Dog Clutches in the Transmission Line.
Yet another scheme for easy gear-changing consists of using a species of dog clutch in the transmission line behind the gearbox, interconnecting this mechanism with the main clutch so that both are thrown out simultaneously when the pedal is depressed. Provision must be made to synchronize the speeds of the dogs for quiet re-engagement; in the Salerni coupling, for example, a floating ring is utilized for this purpose.
This review of the subject would be incomplete without reference to epicyclic and electrical systems, which, incidentally, are combined in an entirely new device which we shall shortly be able to describe. In epicyclic gearing, as is well known, changes of ratio can be effected simply by alternatively braking and freeing various trains of gears, and, furthermore, the parts can be arranged to run with a high degree of silence.

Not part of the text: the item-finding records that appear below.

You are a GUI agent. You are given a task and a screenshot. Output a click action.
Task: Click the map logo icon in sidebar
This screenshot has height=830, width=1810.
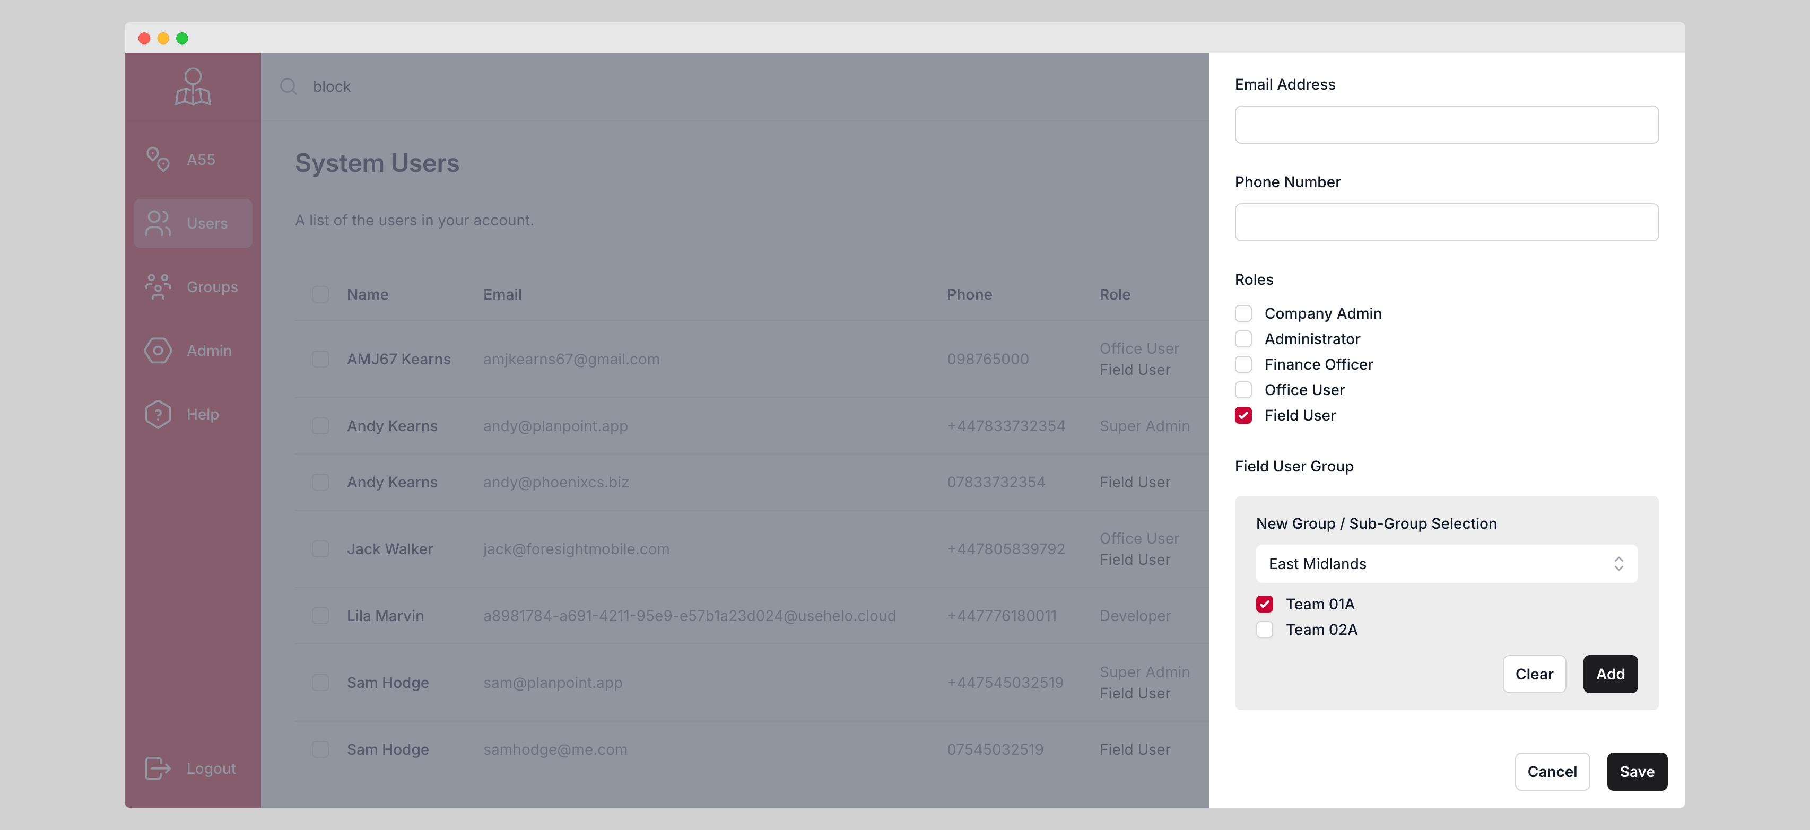click(x=193, y=86)
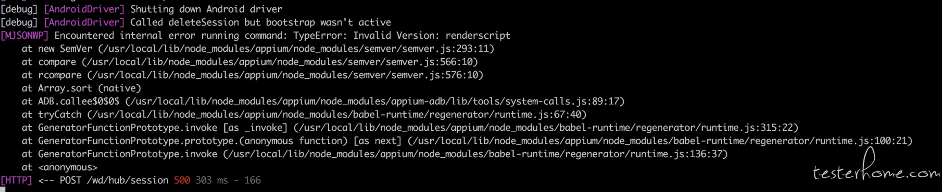This screenshot has width=942, height=192.
Task: Click the system-calls.js:89:17 file path
Action: [x=375, y=101]
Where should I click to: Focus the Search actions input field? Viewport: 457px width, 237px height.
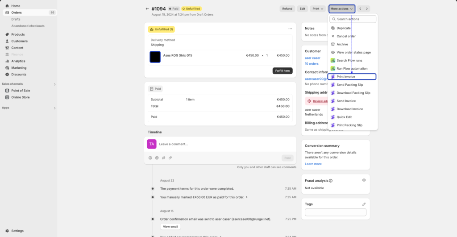coord(353,19)
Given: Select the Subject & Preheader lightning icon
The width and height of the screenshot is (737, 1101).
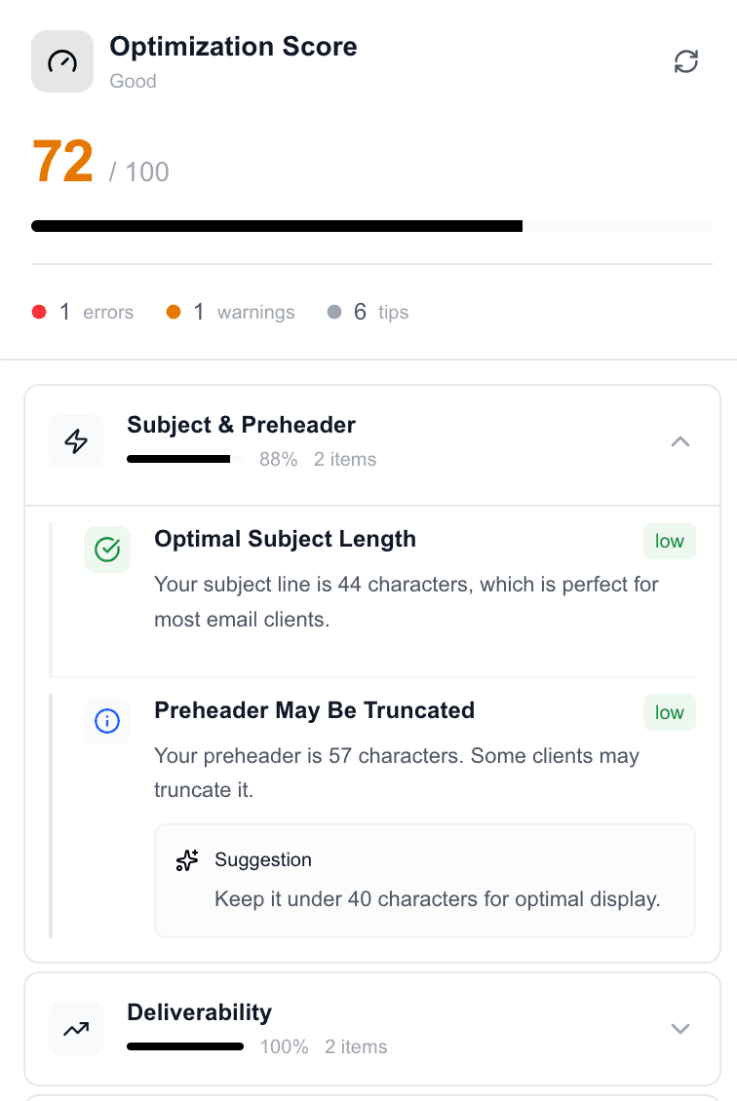Looking at the screenshot, I should pos(75,440).
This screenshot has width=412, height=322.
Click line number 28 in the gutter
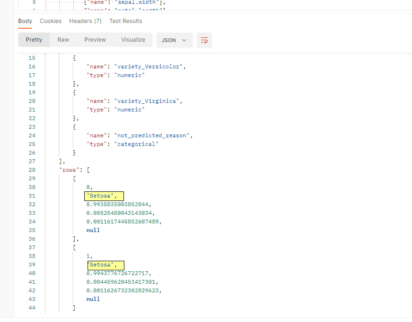[32, 170]
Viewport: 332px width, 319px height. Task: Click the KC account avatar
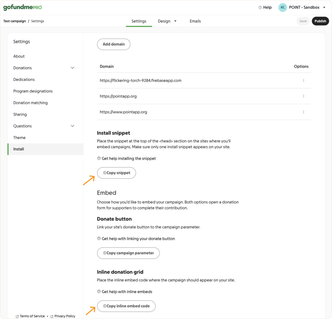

The Wilson gearbox, which has been used on certain Armstrong Siddeley private cars with such success for over a year, is an excellent example of a clever use of the epicyclic principle. Then there is the Trojan system which has proved very successful for light vans. Another epicyclic gear is the Cotal, in which, instead of employing friction brakes, the gears are controlled by electro magnets. The gear lever, therefore, simply constitutes an electrical switch.
The Tilling-Stevens petrol-electric system is, of course, well known, and has for long given excellent results in practice, but it has the disadvantages weight and bulk which limit its application to the large and powerful class of chassis.
Finally, there are the infinitely variable gears such as the de Lavaud, in which a smash plate of variable angle is employed, the R.A..V.S., utilizing friction discs in a new manner, the Constantinesco inertia gear, the Thomas power unit combined with a system of variable cranks and so forth. So far these have not progressed very far beyond the experimental stage, although certain of them have shown what an excellent performance can be attained by applying devices of this character to the petrol engine.
Summing up, the tendency at the moment would appear to be towards a more extended use of devices and modifications which tend to remove the worst faults of the orthodox gearbox without any vital changes in principle. At the same time more revolutionary ideas are still being worked upon and it may well be that in due course some of them will come to fruition. Developments may be hastened by the more extensive use of engines of the Diesel type, for which a fairly constant speed is desirable.